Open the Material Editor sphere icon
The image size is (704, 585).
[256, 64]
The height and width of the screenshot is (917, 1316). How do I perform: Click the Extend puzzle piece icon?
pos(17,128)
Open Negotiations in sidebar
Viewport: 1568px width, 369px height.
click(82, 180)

_What the exercise asks:_ Output these lines again word for word, with nothing changed.

_Response to the task:_
Open the Material Editor sphere icon
The image size is (704, 585).
[256, 64]
The height and width of the screenshot is (917, 1316). How do I perform: Click the Extend puzzle piece icon?
pos(17,128)
Open Negotiations in sidebar
Viewport: 1568px width, 369px height.
click(82, 180)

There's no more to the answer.